The subtlety here, said Stevens, is there has been a lot of machine learning work in this done at kind of the small scale, that is on single classes of tumors or relatively small classes of drugs. “What we are trying to do with the deep learning is to integrate all of this information across thousands of cell lines, tens of thousands of compounds that have been screened against smaller number of cell lines, and then be able to project that into a mouse. You grow a colony of mice derived from that human tumor, and these mice become proxies for human clinical trials. So I can try different compounds on the colony of tumor mice to provide information about how my tumor might respond to them if given as a drug.”
A huge challenge is being able to make sense of all the historical data, much of which is unstructured and often subjective (e.g. pathology reports). “One of the first things that we have done is to build classifiers to tell us what type the tumor is or where the body site is [based on diverse data],” he said. Not infrequently the data may be suspect. “If it’s a new dataset we run it through our classifiers and they may say, really, this is not from the liver, it’s from some other place.”
As a rule, the preclinical data is outcome based; it doesn’t explain how the result was achieved.
“Right now we can build machine learning models that are pretty accurate at say predicting a drug response or tumor type or outcome but they can’t tell us very effectively why. They are not explanatory, not mechanistic,” said Stevens, “What we want to do is bring in mechanistic models or mechanistic data in some way and hybridize that with machine learning models so that we get two things. We get the ability to have a highly accurate predictable model but also a model that can explain why that prediction. So the idea of this hybrid approach is a wide open space and we think that this will generalize into many fields.” Obtaining large and high quality data for training models remains challenging, he said.
The third project strives to develop models able to make population scale forecasts, what Stevens call “patient trajectories.” It’s basically mining surveillance data across the country. Although somewhat dispersed, there is a great deal of patient data held by NCI, NIH, FDA, pharma, and payor organizations (pathology reports, treatments, outcomes, lifestyle, demographics, etc.). Unfortunately, like a lot of biomedical data, it’s largely unstructured. “We can’t really compute on it in the way we want to so we are using machine learning to translate the unstructured data into structured data we can compute on,” said Stevens
“So for example we want to read all the pathology reports with a machine and pull out, say the biomarkers, the mutational state, or the drugs and so on such that we can then build profiles that are consistent. Think of it as a population-based model.
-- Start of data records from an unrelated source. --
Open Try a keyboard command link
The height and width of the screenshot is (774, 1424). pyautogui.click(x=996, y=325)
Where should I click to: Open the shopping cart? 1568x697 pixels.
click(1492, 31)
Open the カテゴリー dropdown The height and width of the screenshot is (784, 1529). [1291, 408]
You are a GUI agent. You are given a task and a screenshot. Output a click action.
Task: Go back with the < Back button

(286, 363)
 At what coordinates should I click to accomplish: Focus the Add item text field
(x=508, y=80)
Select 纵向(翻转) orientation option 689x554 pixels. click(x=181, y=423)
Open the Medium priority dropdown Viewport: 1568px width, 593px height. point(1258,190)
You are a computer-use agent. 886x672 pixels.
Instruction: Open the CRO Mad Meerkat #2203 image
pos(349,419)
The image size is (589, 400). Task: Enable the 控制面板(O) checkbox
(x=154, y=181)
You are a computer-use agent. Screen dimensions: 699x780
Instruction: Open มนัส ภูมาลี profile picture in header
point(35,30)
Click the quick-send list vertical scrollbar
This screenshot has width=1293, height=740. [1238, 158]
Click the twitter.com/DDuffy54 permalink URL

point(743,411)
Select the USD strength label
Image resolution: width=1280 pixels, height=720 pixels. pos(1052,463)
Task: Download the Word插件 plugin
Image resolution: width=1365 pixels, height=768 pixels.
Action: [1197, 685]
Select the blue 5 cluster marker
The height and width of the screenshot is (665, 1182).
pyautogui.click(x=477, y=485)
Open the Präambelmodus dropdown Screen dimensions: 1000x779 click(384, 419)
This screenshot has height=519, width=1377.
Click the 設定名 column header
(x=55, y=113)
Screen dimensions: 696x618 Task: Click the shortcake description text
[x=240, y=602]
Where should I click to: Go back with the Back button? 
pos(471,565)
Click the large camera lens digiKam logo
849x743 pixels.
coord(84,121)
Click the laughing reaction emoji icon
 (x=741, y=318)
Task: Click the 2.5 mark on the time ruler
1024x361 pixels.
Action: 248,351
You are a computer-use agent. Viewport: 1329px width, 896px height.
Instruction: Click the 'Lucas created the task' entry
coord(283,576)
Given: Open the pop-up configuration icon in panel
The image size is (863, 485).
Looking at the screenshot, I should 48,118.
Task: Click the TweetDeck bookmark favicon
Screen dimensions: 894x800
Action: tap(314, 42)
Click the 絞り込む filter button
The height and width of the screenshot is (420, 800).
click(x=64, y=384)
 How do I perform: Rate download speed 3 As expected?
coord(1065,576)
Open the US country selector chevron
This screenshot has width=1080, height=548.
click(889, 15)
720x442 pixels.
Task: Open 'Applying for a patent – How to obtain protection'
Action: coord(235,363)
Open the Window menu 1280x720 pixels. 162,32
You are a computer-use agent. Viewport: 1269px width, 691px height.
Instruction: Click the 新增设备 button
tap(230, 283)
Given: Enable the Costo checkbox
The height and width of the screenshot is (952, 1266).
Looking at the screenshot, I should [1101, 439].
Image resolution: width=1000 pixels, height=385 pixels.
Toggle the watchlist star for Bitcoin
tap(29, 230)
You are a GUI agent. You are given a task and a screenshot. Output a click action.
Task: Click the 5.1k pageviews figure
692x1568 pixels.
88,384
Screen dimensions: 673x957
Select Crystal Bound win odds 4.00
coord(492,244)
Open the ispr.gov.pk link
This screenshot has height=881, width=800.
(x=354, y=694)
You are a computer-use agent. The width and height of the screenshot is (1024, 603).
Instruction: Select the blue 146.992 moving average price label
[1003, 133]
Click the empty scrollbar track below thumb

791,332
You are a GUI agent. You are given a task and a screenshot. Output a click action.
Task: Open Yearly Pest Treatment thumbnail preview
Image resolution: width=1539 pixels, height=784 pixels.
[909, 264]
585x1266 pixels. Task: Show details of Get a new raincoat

In preclinical screening pilot let’s say we uncover some treatments and strategies that are very effective on a certain type of cancer. We want to take that information and feed it into the population model and say “If this became a common therapy, how much would it change the statistics globally or nationally” or something like that.”
It’s also a way to link all of the pilots, said Steven. Insight from the RAS project might be later used to look at subclasses of cancers where the new treatment might work; that in turn put it into the population model to understand what the impact of that might be.
It’s still early days for the JDACS4C pilot projects, but hopes are high. Stevens noted both NCI and DOE are getting access to things they don’t readily have. “NCI does not have a lot of mathematicians and computer scientists, which DOE has. They also don’t have access to leadership machines. What we (DOE) are getting is access to all of this great experimental data, experimental facilities, public databases.”